== What needs to be done ==
Reproduce all of the records below, substituting "emblem" for every occurrence of "flag" and leaving everything else unchanged.
****
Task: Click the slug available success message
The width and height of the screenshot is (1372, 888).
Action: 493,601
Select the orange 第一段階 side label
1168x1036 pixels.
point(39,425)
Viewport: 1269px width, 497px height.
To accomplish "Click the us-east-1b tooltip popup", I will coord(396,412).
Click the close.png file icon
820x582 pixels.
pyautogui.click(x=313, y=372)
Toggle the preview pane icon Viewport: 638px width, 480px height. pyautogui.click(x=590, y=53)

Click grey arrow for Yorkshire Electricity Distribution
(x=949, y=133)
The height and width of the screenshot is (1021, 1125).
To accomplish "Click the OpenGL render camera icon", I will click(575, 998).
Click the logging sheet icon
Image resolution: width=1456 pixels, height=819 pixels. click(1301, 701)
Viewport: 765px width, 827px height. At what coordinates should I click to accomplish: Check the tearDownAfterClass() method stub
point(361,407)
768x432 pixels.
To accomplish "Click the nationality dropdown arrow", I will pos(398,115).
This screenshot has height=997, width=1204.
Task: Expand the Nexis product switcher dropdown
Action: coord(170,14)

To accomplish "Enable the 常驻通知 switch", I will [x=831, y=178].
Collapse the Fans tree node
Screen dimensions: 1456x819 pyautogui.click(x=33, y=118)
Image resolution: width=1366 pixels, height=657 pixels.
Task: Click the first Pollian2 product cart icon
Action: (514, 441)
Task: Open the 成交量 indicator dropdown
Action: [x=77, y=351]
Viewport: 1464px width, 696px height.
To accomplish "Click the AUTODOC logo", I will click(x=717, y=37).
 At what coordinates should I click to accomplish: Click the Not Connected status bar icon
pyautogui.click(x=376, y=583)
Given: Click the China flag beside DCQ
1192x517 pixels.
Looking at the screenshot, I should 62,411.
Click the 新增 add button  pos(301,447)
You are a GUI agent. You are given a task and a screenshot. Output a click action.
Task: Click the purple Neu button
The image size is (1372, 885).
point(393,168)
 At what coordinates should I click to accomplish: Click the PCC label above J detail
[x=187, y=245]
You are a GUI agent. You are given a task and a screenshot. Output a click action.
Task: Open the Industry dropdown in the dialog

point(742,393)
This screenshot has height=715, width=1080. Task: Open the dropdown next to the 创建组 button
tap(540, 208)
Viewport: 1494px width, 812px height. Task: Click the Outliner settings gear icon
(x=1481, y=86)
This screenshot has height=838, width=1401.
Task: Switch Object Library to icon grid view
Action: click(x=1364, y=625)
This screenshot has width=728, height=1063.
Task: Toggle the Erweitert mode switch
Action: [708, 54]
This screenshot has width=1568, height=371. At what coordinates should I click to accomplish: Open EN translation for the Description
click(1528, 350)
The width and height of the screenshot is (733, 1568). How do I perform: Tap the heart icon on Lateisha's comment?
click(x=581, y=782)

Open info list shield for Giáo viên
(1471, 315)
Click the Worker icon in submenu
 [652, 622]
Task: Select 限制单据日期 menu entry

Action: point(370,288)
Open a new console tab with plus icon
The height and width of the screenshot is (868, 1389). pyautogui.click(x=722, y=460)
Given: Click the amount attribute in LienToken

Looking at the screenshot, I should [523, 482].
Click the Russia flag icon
****
== Solution for this exercise ==
Task: Click the slug available success message
The width and height of the screenshot is (1372, 888).
Action: 493,601
Select the orange 第一段階 side label
1168x1036 pixels.
point(39,425)
Viewport: 1269px width, 497px height.
To accomplish "Click the us-east-1b tooltip popup", I will coord(396,412).
Click the close.png file icon
820x582 pixels.
pyautogui.click(x=313, y=372)
Toggle the preview pane icon Viewport: 638px width, 480px height. pyautogui.click(x=590, y=53)

Click grey arrow for Yorkshire Electricity Distribution
(x=949, y=133)
The height and width of the screenshot is (1021, 1125).
To accomplish "Click the OpenGL render camera icon", I will click(575, 998).
Click the logging sheet icon
Image resolution: width=1456 pixels, height=819 pixels. click(1301, 701)
Viewport: 765px width, 827px height. At what coordinates should I click to accomplish: Check the tearDownAfterClass() method stub
point(361,407)
768x432 pixels.
To accomplish "Click the nationality dropdown arrow", I will pos(398,115).
This screenshot has height=997, width=1204.
Task: Expand the Nexis product switcher dropdown
Action: coord(170,14)

To accomplish "Enable the 常驻通知 switch", I will [x=831, y=178].
Collapse the Fans tree node
Screen dimensions: 1456x819 pyautogui.click(x=33, y=118)
Image resolution: width=1366 pixels, height=657 pixels.
Task: Click the first Pollian2 product cart icon
Action: (514, 441)
Task: Open the 成交量 indicator dropdown
Action: [x=77, y=351]
Viewport: 1464px width, 696px height.
To accomplish "Click the AUTODOC logo", I will click(x=717, y=37).
 At what coordinates should I click to accomplish: Click the Not Connected status bar icon
pyautogui.click(x=376, y=583)
Given: Click the China emblem beside DCQ
1192x517 pixels.
Looking at the screenshot, I should 62,411.
Click the 新增 add button  pos(301,447)
You are a GUI agent. You are given a task and a screenshot. Output a click action.
Task: Click the purple Neu button
The image size is (1372, 885).
point(393,168)
 At what coordinates should I click to accomplish: Click the PCC label above J detail
[x=187, y=245]
You are a GUI agent. You are given a task and a screenshot. Output a click action.
Task: Open the Industry dropdown in the dialog

point(742,393)
This screenshot has height=715, width=1080. Task: Open the dropdown next to the 创建组 button
tap(540, 208)
Viewport: 1494px width, 812px height. Task: Click the Outliner settings gear icon
(x=1481, y=86)
This screenshot has height=838, width=1401.
Task: Switch Object Library to icon grid view
Action: click(x=1364, y=625)
This screenshot has width=728, height=1063.
Task: Toggle the Erweitert mode switch
Action: [708, 54]
This screenshot has width=1568, height=371. At what coordinates should I click to accomplish: Open EN translation for the Description
click(1528, 350)
The width and height of the screenshot is (733, 1568). How do I perform: Tap the heart icon on Lateisha's comment?
click(x=581, y=782)

Open info list shield for Giáo viên
(1471, 315)
Click the Worker icon in submenu
 [652, 622]
Task: Select 限制单据日期 menu entry

Action: point(370,288)
Open a new console tab with plus icon
The height and width of the screenshot is (868, 1389). pyautogui.click(x=722, y=460)
Given: Click the amount attribute in LienToken

Looking at the screenshot, I should [523, 482].
Click the Russia emblem icon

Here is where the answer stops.